CA++ FLUXES IN ISOLATED CELLS OF RAT PANCREAS - EFFECT OF SECRETAGOGUES AND DIFFERENT CA++ CONCENTRATIONS

Secretagogues of pancreatic enzyme secretion, the hormones pancreozymin, carbamylcholine, gastrin I, the octapeptide of pancreozymin and caerulein as well as the Ca2+-ionophore A23187 stimulated 45Ca efflux from isolated pancreatic cells. The nonsecretagogic hormones adrenaline, isoproterenol, secretin, and dibutyryl cyclic[c]AMP and dibutyryl cGMP had no effect on 45Ca efflux. Atropine blocked the stimulatory effect of carbamylcholine on 45Ca efflux completely, but not that of pancreozymin. A graphical analysis of the Ca2+ efflux curves revealed at least 3 phases: a 1st phase, probably derived from Ca2+ bound to the plasma membrane; a 2nd phase, possibly representing Ca2+ efflux from cytosol of the cells; and a 3rd phase, probably from mitochondria or other cellular particles.

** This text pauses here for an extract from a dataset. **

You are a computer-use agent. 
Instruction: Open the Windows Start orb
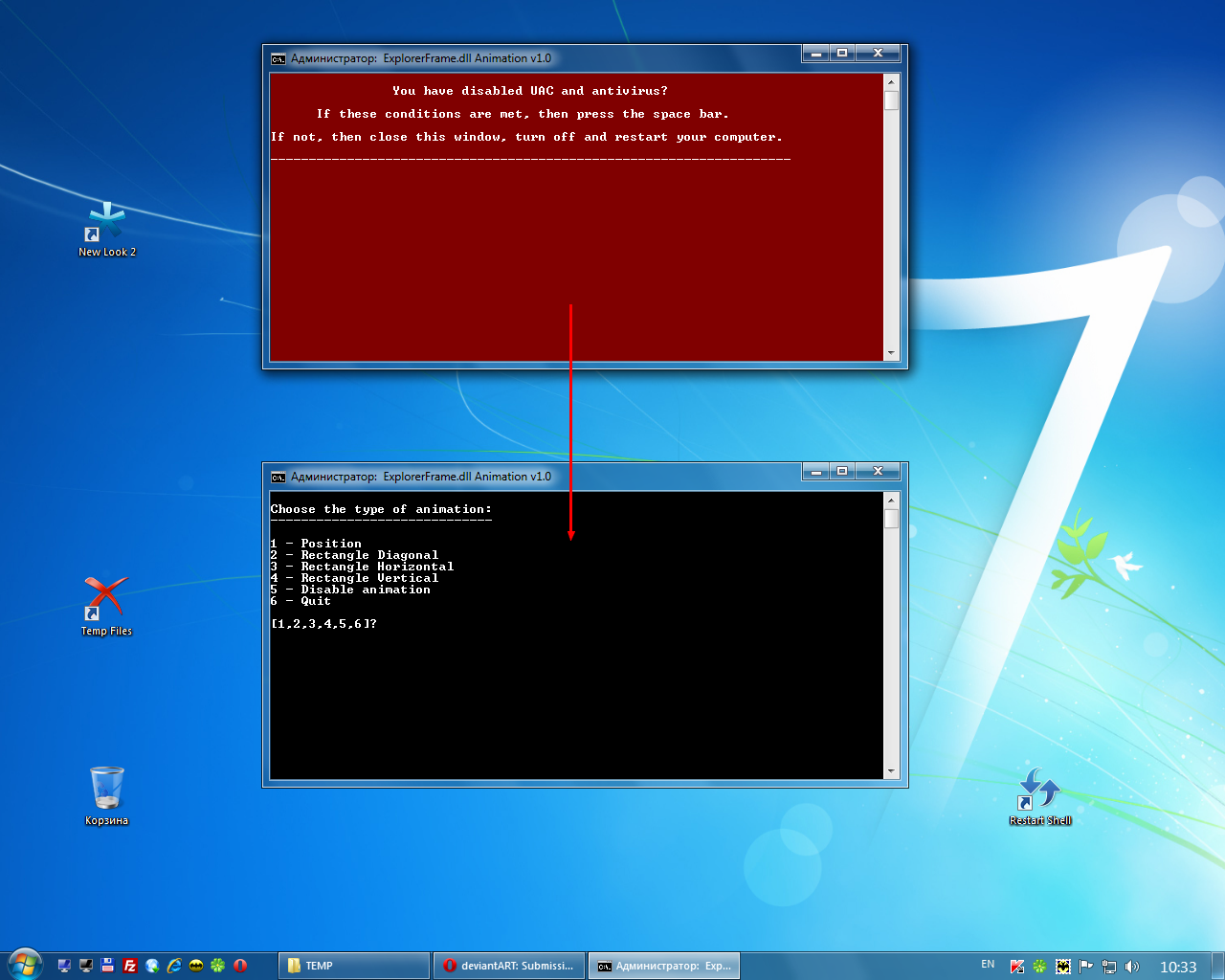[x=24, y=965]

The Ca2+ efflux of all phases was stimulated by pancreozymin and carbamylcholine. Ca2+ efflux was not significantly effected by the presence or absence of Ca2+ in the incubation medium. Metabolic inhibitors of ATP production, Antimycin A and dinitrophenol, which inhibited Ca2+ uptake into mitochondria, stimulated Ca2+ efflux from the isolated cells remarkably but inhibited the slow phase of Ca2+ influx, indicating the role of mitochondria as an intracellular Ca2+ compartment. Measurements of the 45Ca2+ influx at different Ca2+ concentrations in the medium showed saturation type kinetics which were compatible with a carrier or channel model. The hormones mentioned above stimulated the rate of Ca2+ translocation. Secretagogues of pancreatic enzyme secretion acted by increasing the rate of Ca2+ transport most likely at the level of the cell membrane, and Ca2+ exchange diffusion did not contribute to the 45Ca2+ fluxes.